**PASSAGE SHOWN**
────────────────────────────────────────

I'd suggest making it a little more generic and targeting the agriculture space. Have templates for animal alerts etc but also days without rain when plants need to be watered, etc. You might get more usage from busy people trying to have a backyard garden than more professional farmers that have already solved this problem.

And email doesn't cut it as an alert mechanism. You'd need to support both SMS and have native apps to support iOS/Android notifications.


> And email doesn't cut it as an alert mechanism

I wouldn't invest any time in any other alert medium before verifying this. I doubt it brings anything to the value proposition of the product (but I don't know either, so that would need to be verified)


Maybe add SMS option for paid/premium accounts?


And you can SMS over email as well


I'm in the early planning stages of doing something somewhat similar for motorcycle riders (which I am one), you feed it your commute route, typical times and it then sends you a summary of the next days commute (or ride) including interpreting the forecast in the context of a motorcycle (i.e. gust delta against base wind speed, temps below 0 in the preceeding 12hrs, estimated windchill at 40mph, 50mph, 60mph and suggested clothing - plus the ability to set alerts for particulary directions of wind etc).

I've zero interest in commercialising it, I'm building it to play with some technologies I want to learn and because it beats anything I've got currently which is mostly just remembering to check the temperature/wind direction for the next day.


My wife and I took a road trip to Yellowstone National Park in Wyoming, USA for our honeymoon in 2002. We were passing through a storm along I90 in South Dakota when we later realized we drove between 2 tornados.

Since then I've wished that Google Maps would add a road trip weather option given that it predicts roughly where you'll be and when for possibly the next 10 hours in a drive.


Yep, I've looked for the country I'm in (UK) and no one seems to be doing it, which is weird since in the UK our weather data from our national meteorological provides it's main forecast data under an open license (5000 points, to 3hr accuracy for 5 days) https://www.metoffice.gov.uk/services/data/datapoint/datapoi...

Between that data and open street maps I have most of the raw data I need, the rest is a halfway usable interface, aggregating and interpolating the data and figuring out a nice way to present the results to be easily grokkable.


I built something like this awhile ago (http://weather.basementserver.org/) as an afternoon hobby project. I'm shocked that Google hasn't added this feature yet!



That sounds awesome! I am also a motorcycle rider. FWIW Darksky API and data is great!


Damn, knowing some horse owners, I don't see why they wouldn't like the extra reminder. Sure, you should always know yourself. But a little backup wouldn't hurt.

Are you still pushing it? I don't think you should give up on that as just a magnet idea, at the very least. Maybe try fleshing out an extra feature/service?

Out of curiosity, how are you handling the emails? In house or 3rd party service?


I'm going to leave it up, and ideally add to it/improve it, but I'm not actively pushing it because I haven't figured out how to do so effectively... I'm currently using SES to send the outbound notifications.


forums are a tricky one. It needs multiple accounts to shill for you and praise you. I've got BHW and a few other forums wrapped around my little finger.


Contributing to the destruction of online trust is a pretty uncool method of growth hacking.


I'm hoping they're talking about multiple legitimate account, held by people that legitimately and individually support what you do.

────────────────────────────────────────

Word and item position data:
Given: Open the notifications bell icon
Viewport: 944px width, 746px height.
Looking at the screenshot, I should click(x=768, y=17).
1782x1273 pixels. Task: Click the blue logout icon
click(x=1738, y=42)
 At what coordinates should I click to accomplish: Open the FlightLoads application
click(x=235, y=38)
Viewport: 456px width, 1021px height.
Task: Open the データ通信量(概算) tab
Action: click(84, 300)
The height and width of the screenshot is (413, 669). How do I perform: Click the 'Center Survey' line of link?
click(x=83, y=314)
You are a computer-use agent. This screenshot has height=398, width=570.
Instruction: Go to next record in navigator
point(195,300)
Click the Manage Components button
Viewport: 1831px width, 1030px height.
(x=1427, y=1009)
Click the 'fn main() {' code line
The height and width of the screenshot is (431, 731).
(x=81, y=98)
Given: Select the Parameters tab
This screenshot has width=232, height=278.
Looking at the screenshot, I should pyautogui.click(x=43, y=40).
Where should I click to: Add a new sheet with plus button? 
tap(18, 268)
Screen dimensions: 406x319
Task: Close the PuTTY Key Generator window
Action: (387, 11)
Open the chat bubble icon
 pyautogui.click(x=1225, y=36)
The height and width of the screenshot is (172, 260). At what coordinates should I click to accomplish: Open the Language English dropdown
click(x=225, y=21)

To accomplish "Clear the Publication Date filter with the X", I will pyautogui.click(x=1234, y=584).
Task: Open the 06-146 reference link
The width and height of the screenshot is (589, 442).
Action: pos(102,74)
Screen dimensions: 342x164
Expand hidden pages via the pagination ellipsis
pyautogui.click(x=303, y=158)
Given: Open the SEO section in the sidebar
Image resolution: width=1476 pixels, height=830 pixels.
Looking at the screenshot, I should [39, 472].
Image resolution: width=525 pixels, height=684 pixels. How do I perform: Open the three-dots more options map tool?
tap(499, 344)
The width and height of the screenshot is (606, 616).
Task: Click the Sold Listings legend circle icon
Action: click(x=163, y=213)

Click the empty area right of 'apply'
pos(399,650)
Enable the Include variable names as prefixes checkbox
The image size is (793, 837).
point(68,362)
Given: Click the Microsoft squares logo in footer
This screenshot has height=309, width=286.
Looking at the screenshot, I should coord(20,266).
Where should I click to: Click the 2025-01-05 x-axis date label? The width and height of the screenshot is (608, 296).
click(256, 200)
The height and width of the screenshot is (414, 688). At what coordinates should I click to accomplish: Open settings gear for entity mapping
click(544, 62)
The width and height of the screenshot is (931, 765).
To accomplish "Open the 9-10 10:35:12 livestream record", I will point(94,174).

────────────────────────────────────────

**SET PROBLEM 1**
List every geographic place or road named in the weather alert discussion.
**SET PROBLEM 2**
Continue the weather alert discussion from its last comment.

**WRITTEN REPLY 1**
Yellowstone National Park, Wyoming, USA, I90, South Dakota, UK

**WRITTEN REPLY 2**
If not, shame


I would generally agree but it's what BHW deserve


HN excepted of course!


Those that will eventually happen:

Turning a Ender 3 3D printer into a belt printer was put on the back burner pending TaxAmmend.com

TaxAmmend.com was put on the back burner pending AmIAccessible.com

AmIAccessible.com was placed on the back burner pending my AWS Certifications.

My AWS Certifications were put on the back burner pending a Computer Forensics research paper into Consumer Grade Forensics.

My research paper was put into the back burner pending an IDE 3.5" hard drive from ebay.

The IDE 3.5" hard drive is coming but I am now 3D printing a cosplay nailgun for going as Kohta Hirano from high school of the dead, rebuilding my Open Media Vault machine (as it has had a critical software failure) and publishing a Computer Networks paper that I had kicking around since 2019.

So I am probably going to be a busy busy boy for the foreseeable future.


Column Tools - a FOSS (&free) add-on for Google Sheets that adds missing functionality (e.g. horizontal sort, convert columns to named ranges). Google's increasingly onerous, specific, and ever-changing requirements for market place listings takes up too much time for a free project. I could try to monetize, but then I'm having to spend too much time in bureaucracy-land (between working out billing and complying with Google's requirements) rather than making good product. At least the source is there for anyone who wants to set up themselves.


Can you give tips about this ? I'm trying to build a Gmail add-on that works with Spreadsheet(contacts + headers to filter) and reverse chrono counting unread emails


Tips about what specifically?


About working with Spreadsheet as database ? About running it automatically etc..


I used Google Scripts for everything. Can programmatically read and edit a Google Sheet easily enough; true DB queries are trickier. Running is based on triggers you can set up for a script; or I think a script can programmatically set them up. Look up the Google Developer site; it's a good resource.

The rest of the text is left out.